Um artigo recente no Observador, de autor por quem tenho consideração intelectual e até estima pessoal, lembrou-me as razões de há relativamente pouco tempo ter descontinuado a subscrição e leitura ininterrupta de cerca de 25 anos da Economist. A revista entrou numa deriva editorial progressista e politicamente correcta, deixando de se distinguir significativamente de qualquer outro título mainstream da praça. Tornou-se desinteressante e inútil.

Por referência a um texto dessa publicação inglesa, a opinião de André Abrantes Amaral (AAA) é a de que existe actualmente um pequeno número de empresas com lucros cada vez maiores que “dominam os respectivos mercados distorcendo preços e impedindo a entrada de novos actores”. O colunista diz-nos também que “as desigualdades, a discrepância entre os lucros das empresas monopolistas e os salários” conduzem ao “risco de forças extremistas, que se sustentam no medo e na fúria das populações, chegarem à governação dos Estados”.

### O que se pede
a: No texto sobre a Economist, durante quantos anos o autor assinou e leu a revista sem interrupção?
b: Segundo a citação de André Abrantes Amaral no texto sobre a Economist, o que fazem as empresas com lucros cada vez maiores? Indique todas as ações referidas.
c: Prossiga o texto sobre a Economist e a opinião de André Abrantes Amaral a partir da última frase apresentada.

(Dados recolhidos)
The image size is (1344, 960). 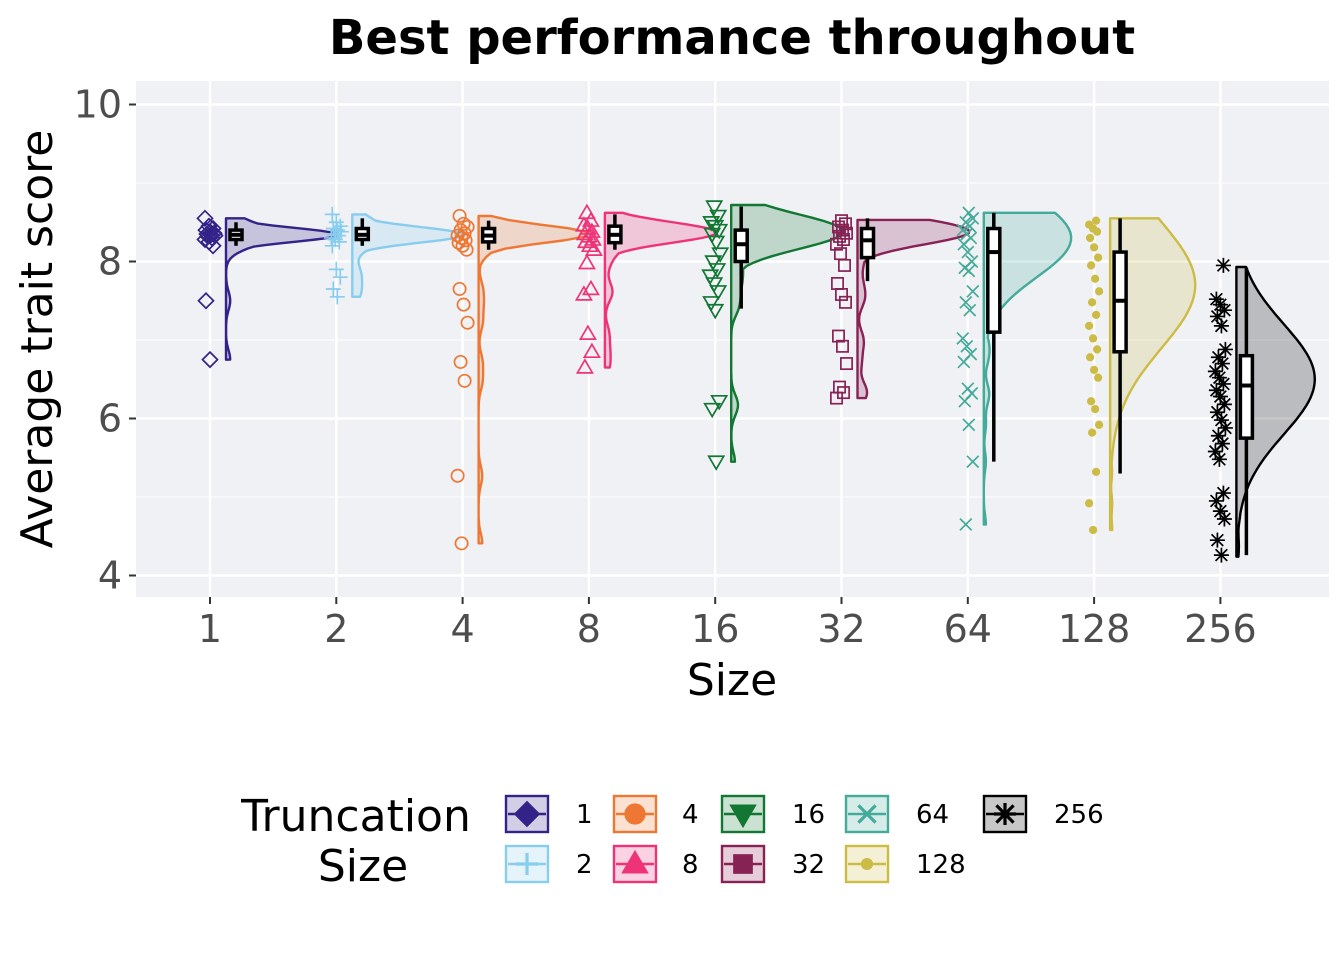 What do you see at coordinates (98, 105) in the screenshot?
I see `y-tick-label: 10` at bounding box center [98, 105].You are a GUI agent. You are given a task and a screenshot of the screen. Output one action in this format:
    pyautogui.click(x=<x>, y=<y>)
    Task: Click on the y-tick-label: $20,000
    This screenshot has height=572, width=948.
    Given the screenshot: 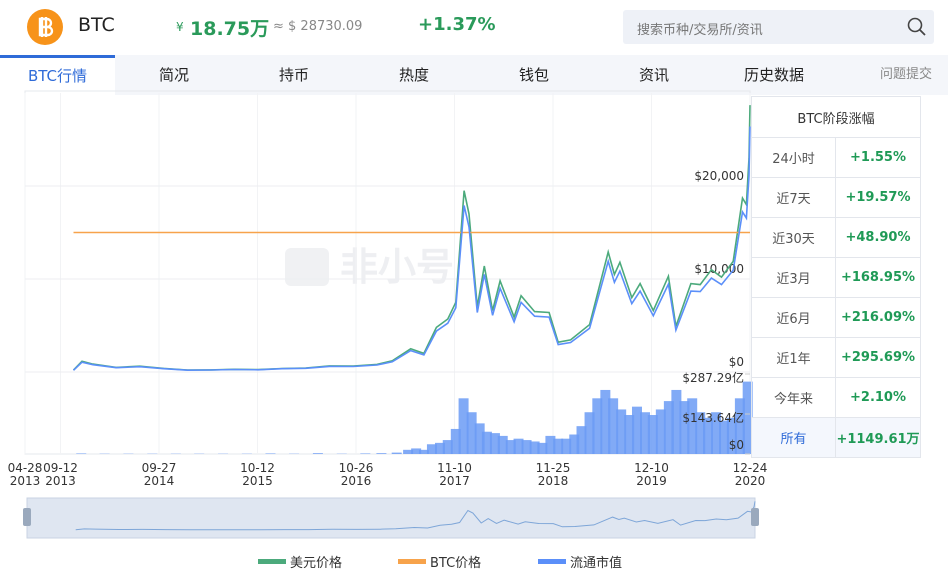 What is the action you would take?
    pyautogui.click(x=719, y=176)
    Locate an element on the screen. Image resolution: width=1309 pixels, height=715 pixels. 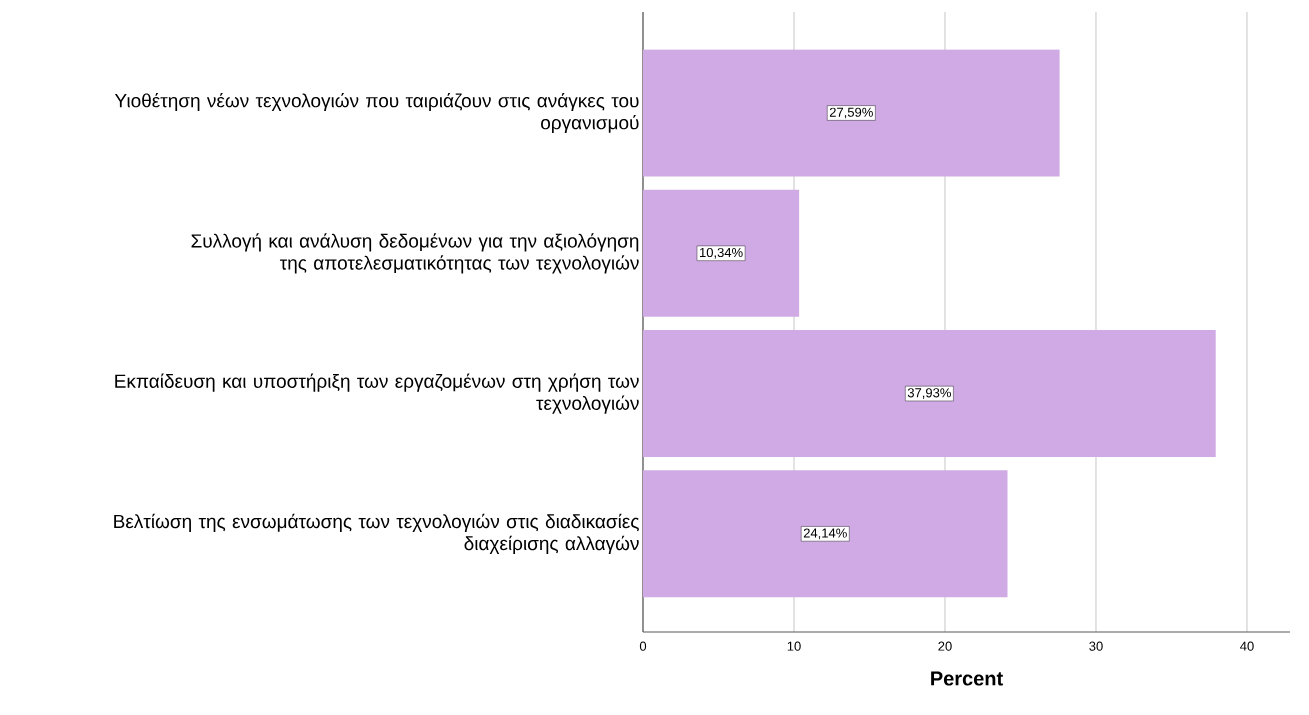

### Resultados por tarefa
a: Durante cerca de 25 anos.

b: Dominam os respectivos mercados, distorcem preços e impedem a entrada de novos actores.

c:
Dá-se como exemplo destas empresas ditas monopolistas a Google e o Facebook. Depois faz-se o paralelo com a realidade portuguesa criticando o “capitalismo das empresas com ligações ao Estado” e o “capitalismo imposto por uma banca protegida pelo poder público”.

É certo que no seu escrito AAA também faz uma apologia da concorrência e da liberdade individual, mas de tão confusos os argumentos esgrimidos, errados alguns conceitos empregues, despropositadas as comparações utilizadas e irresolutas as soluções preconizadas que, diria, o texto presta um mau serviço ao propósito inicial que certamente tinha. Mais ainda, temo que um raciocínio deste tipo, apesar de sinalizar virtude, tenda a ter como efeito colateral mais regulação e mais socialismo.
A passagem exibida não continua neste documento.